## TEXT EXCERPT
Thursday, September 25, 2008

Less than vs Greater than

From math, we know that X < Y is the same as Y > X. But in programming, they're not the same.

Oh, I'm not talking about situations where X and Y have side effects that interact badly. Instead, I'm talking about situations where one may be more error prone than the other.

Although the two expressions are mathematically equivalent, they're not linguistically equivalent. One focuses attention on something being smaller, and the other focuses attention on something being bigger. For example, it is a relatively common mistake to go the wrong way when searching a binary search tree. However, almost every time I run into this error, the student has also written the comparisons backward from the direction I think of as “natural”.

Consider the following function for determining whether a given key x appears in a binary search tree t:

  function member(x,t) is
     if t = null then return false
     if t.key = x then return true
     if t.key < x then return member(x,t.left)
     if t.key > x then return member(x,t.right)
The fact that I've written this using recursion instead of iteration is irrelevant. What matters is that the third case goes left when it should go right, and vice versa for the fourth case. But looking more carefully at that third case
     if t.key < x then return member(x,t.left)

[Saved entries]
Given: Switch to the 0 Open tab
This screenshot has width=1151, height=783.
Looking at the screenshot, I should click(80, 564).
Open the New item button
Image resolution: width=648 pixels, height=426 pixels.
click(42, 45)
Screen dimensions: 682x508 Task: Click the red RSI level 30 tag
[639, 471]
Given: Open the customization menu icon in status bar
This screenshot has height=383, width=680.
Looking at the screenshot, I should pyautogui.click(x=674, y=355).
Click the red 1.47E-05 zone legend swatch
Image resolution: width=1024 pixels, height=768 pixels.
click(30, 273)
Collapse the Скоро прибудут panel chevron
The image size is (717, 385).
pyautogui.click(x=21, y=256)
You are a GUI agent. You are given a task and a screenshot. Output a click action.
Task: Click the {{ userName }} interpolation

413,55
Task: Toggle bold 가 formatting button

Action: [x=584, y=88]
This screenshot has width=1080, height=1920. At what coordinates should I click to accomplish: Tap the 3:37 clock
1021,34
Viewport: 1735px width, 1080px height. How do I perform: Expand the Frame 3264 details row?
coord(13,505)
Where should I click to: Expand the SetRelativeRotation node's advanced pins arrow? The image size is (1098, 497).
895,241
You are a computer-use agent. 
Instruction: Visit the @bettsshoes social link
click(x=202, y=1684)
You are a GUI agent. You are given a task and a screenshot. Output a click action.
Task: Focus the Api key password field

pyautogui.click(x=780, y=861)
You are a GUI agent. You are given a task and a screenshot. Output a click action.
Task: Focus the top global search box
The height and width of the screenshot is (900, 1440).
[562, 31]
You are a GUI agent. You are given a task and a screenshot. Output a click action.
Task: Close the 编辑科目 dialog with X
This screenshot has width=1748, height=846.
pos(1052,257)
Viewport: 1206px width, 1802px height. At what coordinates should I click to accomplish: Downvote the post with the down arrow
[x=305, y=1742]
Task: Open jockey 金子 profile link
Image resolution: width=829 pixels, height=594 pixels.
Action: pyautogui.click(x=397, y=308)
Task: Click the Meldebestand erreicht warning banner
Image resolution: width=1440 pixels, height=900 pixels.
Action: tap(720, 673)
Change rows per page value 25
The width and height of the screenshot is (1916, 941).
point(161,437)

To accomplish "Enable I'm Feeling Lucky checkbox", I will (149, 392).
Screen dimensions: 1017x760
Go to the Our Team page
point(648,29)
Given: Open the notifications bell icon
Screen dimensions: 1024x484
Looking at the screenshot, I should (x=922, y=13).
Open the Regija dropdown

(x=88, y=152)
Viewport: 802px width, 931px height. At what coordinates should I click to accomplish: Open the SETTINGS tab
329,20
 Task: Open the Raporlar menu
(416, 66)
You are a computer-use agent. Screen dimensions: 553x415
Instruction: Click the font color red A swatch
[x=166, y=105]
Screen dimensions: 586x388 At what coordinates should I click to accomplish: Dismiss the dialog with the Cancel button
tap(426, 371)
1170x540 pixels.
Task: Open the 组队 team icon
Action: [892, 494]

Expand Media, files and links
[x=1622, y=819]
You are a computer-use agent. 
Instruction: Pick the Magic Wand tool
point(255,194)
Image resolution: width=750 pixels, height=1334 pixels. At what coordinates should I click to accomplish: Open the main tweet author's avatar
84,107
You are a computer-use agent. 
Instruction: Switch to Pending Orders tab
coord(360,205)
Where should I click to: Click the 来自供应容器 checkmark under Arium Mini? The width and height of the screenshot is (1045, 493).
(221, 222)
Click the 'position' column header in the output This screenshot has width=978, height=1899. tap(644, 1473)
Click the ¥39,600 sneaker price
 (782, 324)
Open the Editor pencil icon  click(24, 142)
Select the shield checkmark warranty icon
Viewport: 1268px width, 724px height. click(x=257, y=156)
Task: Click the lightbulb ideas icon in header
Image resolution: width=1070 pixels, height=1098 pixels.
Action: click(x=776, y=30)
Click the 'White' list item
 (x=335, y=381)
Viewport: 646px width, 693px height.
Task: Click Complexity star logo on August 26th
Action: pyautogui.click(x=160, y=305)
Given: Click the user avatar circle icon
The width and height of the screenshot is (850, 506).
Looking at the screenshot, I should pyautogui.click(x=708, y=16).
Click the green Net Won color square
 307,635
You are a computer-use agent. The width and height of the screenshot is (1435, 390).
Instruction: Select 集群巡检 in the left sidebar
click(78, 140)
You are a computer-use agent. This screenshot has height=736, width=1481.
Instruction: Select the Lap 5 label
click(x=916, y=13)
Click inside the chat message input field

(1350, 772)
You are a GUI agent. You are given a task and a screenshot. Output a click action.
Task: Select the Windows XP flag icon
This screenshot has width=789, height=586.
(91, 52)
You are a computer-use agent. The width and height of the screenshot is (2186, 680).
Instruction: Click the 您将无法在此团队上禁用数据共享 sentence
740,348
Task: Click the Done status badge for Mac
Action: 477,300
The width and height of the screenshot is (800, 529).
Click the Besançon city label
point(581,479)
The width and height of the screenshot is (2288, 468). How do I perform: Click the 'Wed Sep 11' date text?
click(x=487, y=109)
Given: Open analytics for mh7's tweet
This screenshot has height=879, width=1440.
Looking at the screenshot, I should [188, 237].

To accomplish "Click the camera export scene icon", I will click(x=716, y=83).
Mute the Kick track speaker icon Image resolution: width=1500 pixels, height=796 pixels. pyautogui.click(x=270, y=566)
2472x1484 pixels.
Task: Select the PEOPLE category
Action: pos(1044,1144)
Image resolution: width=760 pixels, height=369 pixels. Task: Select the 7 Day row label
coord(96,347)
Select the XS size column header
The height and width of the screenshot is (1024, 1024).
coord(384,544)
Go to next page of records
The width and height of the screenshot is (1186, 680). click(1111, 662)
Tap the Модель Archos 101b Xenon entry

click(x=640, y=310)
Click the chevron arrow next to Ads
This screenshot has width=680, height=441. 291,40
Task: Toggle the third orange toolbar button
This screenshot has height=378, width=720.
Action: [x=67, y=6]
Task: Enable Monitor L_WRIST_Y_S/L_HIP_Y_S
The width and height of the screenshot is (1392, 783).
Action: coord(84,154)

## ASSIGNMENT 1
In the post on less than versus greater than, what is wrong with the third case of the member function?
## ASSIGNMENT 2
Return the passage of the post on less than versus greater than from "Although the two" up to and including "then return member(x,t.right)".

## FINAL ANSWER 1
It goes left when it should go right.

## FINAL ANSWER 2
Although the two expressions are mathematically equivalent, they're not linguistically equivalent. One focuses attention on something being smaller, and the other focuses attention on something being bigger. For example, it is a relatively common mistake to go the wrong way when searching a binary search tree. However, almost every time I run into this error, the student has also written the comparisons backward from the direction I think of as “natural”.

Consider the following function for determining whether a given key x appears in a binary search tree t:

  function member(x,t) is
     if t = null then return false
     if t.key = x then return true
     if t.key < x then return member(x,t.left)
     if t.key > x then return member(x,t.right)